Interview: Sumo Cyco (Part 1), March 2017

It’s a cold evening and after an hour of saving the world on my computer, I head off to meet a band that my partner in crime has interviewed before but I have not. I walk into The Talking Heads in Southampton and I meet the band for the first time. Skye and Matt greet me as if we were old friends which was so nice, and invite me along with the rest of the band to the Cyco bus where we sit down to a beer and what turns out to be the most honest and funniest interview I have done in a long time. [part two is now up]

(c) Capture Entertainment Photography

We met you 6 months ago on your last tour. What have you been up to since then?

Skye: Well we finished our second album called Opus Mar which comes out on the 31st March.

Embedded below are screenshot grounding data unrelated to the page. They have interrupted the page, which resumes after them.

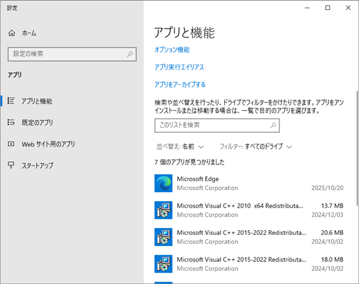
Task: Click the Home icon in sidebar
Action: (11, 33)
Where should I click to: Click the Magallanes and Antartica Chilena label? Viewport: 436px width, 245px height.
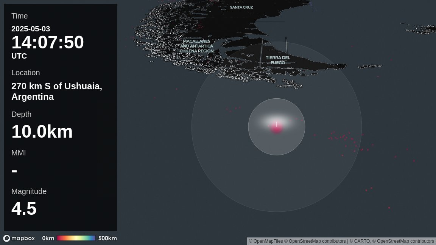(x=196, y=46)
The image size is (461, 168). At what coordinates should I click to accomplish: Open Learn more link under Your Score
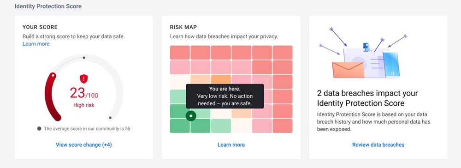tap(36, 44)
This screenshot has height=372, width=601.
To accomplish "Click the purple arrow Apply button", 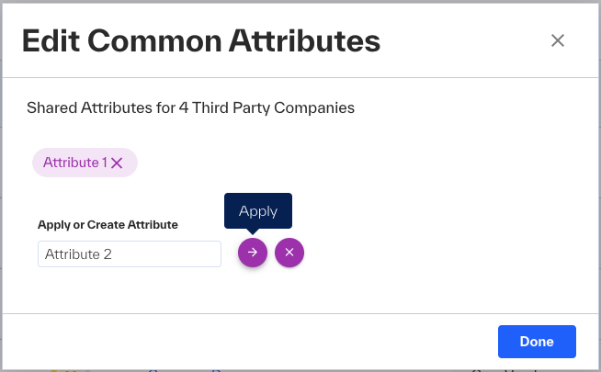I will [x=253, y=253].

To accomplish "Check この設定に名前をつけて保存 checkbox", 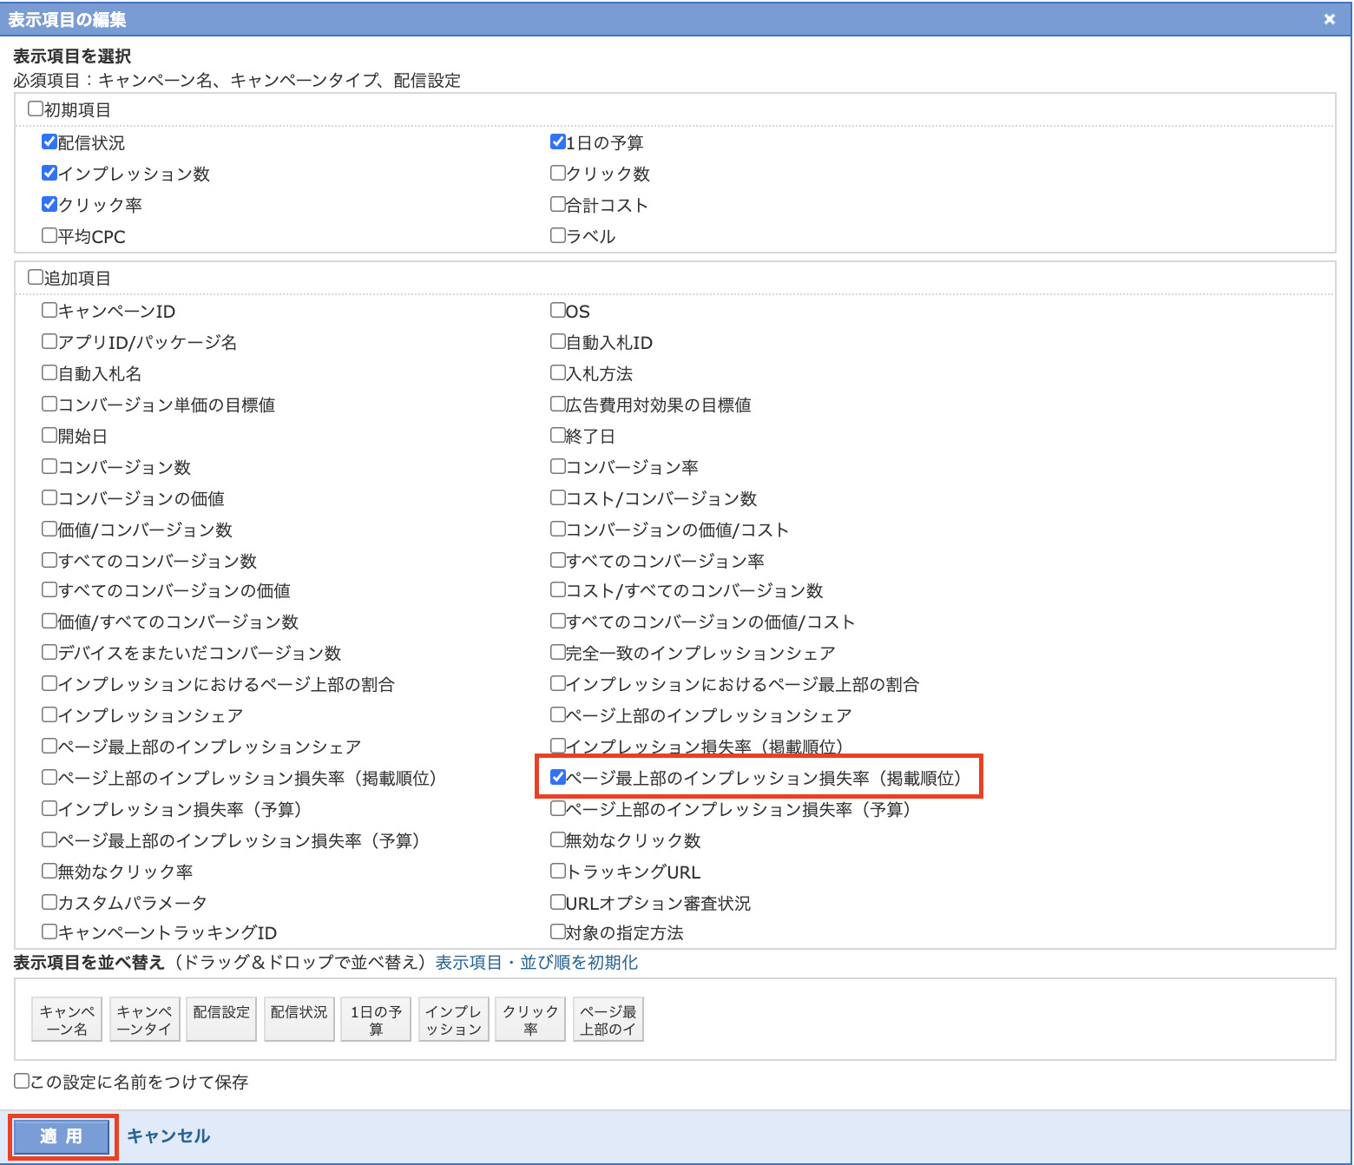I will tap(22, 1081).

Yeah we are reviewing it a few days before the release. [review is up now! Mosh]

Matt: I’m going to say this right off the bat… it better be an awesome review! (sniggers)

Skye: We worked on this album tirelessly and we completed the Alien Ant Farm tour in November and now we are back in the UK. We took a little down time during Christmas. Then after that straight into the massive pledge campaign which took up a lot of my time.

Matt: She was so busy trying to make this pledge perfect for everyone that she forgot to sign about 10 of the items, which we are of course getting on top of.

Skye: Well there were over 3000 items that needed signatures if not more. CD’s, posters, calendars, etc. So that was a lot of work then getting it all together and out before we left for this tour. Which is cool as it means everyone got their packages before we went on tour. Just barely.

This was great as it meant they had a chance to listen to the new material before we come out and play it live. It’s always nerve-wracking when playing new material live as you don’t know if people will like it, get into it or hook on to it. But to have people that are already into it helps with the atmosphere.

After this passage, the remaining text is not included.